CA Paris, 1re ch. H, 9 avril 2002, n° ECOC0200141X

PARIS

Arrêt

PARTIES

Demandeur :

France Télécom (SA)

Défendeur :

T-Online France (SAS), Ministre de l'Economie

COMPOSITION DE LA JURIDICTION

Président :

M. Lacabarats

Conseillers :

Mmes Penichon, Delmas-Goyon

Avoués :

SCP Gibou Pignot Grappotte Benetreau, SCP Fisselier Chiloux Boulay

Avocats :

Mes Clarenc, M. Freget

CA Paris n° ECOC0200141X

9 avril 2002

Le 28 novembre 2001, la société T-Online France (ci-après T-Online), filiale de l'opérateur allemand Deutsche Telekom et fournisseur d'accès Internet (FAI), qui exerce son activité sous l'enseigne Club Internet, a saisi le Conseil de la concurrence de pratiques qu'elle estime anticoncurrentielles, relatives à la commercialisation, à travers le réseau de distribution de la société France Télécom, des services d'accès à Internet haut débit par la technologie "Asymetric Digital Subscriber Line" (ADSL) de la société Wanadoo Interactive, filiale de France Télécom à 99 %, (ci-après Wanadoo).

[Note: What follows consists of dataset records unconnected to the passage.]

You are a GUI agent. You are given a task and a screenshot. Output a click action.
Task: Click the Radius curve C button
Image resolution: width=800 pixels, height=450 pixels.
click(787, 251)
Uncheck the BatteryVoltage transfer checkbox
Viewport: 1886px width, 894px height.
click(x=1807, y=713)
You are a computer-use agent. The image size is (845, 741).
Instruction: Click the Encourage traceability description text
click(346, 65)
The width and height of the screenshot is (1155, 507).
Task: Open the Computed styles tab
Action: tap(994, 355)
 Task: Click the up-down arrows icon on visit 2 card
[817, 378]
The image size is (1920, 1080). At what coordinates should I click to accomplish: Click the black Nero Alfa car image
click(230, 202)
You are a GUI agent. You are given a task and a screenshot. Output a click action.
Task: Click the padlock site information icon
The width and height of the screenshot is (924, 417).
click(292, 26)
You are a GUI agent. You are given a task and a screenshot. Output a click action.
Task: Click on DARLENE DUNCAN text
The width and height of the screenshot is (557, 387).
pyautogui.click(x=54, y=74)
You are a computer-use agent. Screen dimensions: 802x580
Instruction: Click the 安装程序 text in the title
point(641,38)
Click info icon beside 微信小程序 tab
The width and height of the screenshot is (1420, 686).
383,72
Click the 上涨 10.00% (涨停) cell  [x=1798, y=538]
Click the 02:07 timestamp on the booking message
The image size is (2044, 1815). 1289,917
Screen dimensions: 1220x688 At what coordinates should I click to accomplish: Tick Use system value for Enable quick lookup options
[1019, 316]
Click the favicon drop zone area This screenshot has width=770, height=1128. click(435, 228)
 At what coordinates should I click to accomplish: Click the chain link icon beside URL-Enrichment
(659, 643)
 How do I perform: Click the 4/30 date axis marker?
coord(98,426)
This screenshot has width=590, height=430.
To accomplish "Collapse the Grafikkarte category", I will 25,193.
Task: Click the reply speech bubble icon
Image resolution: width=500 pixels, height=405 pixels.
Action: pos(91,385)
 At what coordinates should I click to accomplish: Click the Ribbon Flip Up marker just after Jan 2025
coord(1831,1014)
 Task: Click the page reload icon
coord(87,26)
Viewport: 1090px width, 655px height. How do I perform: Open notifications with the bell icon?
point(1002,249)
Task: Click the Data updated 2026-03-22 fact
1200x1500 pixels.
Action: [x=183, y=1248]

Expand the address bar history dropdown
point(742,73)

La technologie ADSL permet la fourniture des services d'accès à Internet haut débit sur les lignes existantes du réseau local téléphonique par l'ajout d'équipements spécifiques. L'utilisateur de cette prestation doit souscrire un abonnement audit service auprès d'un FAI ainsi qu'à une offre d'interconnexion rapide de technologie ADSL auprès d'un opérateur de télécommunications. Cette offre lui est vendue sous forme d'un pack par les différents FAI existant sur le marché auxquels France Télécom revend en gros son service Netissimo d'accès à des services Internet utilisant son ADSL, dans le cadre d'un contrat dénommé IP/ADSL.

La société T-Online reproche, pour l'essentiel, à France Télécom de lui offrir, dans le cadre de ce dernier contrat, un service de vérification de l'éligibilité de la ligne téléphonique à l'ADSL et de commande d'adaptation de cette ligne peu performant, qui se traduit par une procédure lourde et formaliste, engendrant des délais de connexion longs, incompatibles avec une distribution de masse, alors que Wanadoo bénéficierait d'un service immédiat et automatisé mis en place dans les agences de France Télécom. Par ailleurs, France Télécom aurait proposé aux FAI de commercialiser, dans la grande distribution, leurs propres offres d'accès à Internet associées à son offre d'accès ADSL, sous forme d'un pack, en mettant à leur disposition une plate-forme spécifique utilisant les services de son réseau d'agences commerciales, moyennant renonciation à leur liberté commerciale en matière de fixation des prix de revente de leurs offres et application de la politique de rémunération des enseignes de la grande distribution décidée par elle.

Accessoirement à cette saisine au fond, la société T-Online a sollicité le prononcé de mesures conservatoires qui lui ont été accordées par décision n° 02-MC-03 du 27 février 2002 du Conseil de la concurrence dans les termes suivants :

"Article 1er - Il est enjoint à la société France Télécom de mettre à la disposition de l'ensemble des fournisseurs d'accès Internet un serveur d'accès Extranet permettant d'accéder aux mêmes informations sur l'éligibilité des lignes téléphoniques à l'ADSL et sur les caractéristiques techniques des modems compatibles avec l'équipement de ces lignes que celles dont dispose Wanadoo Interactive et de commander aux services spécialisés de France Télécom l'opération matérielle de la connexion dans les mêmes conditions d'efficacité que celles accordées à Wanadoo Interactive, selon les mêmes conditions tarifaires, mais selon des conditions techniques autorisant le traitement de masse en ligne.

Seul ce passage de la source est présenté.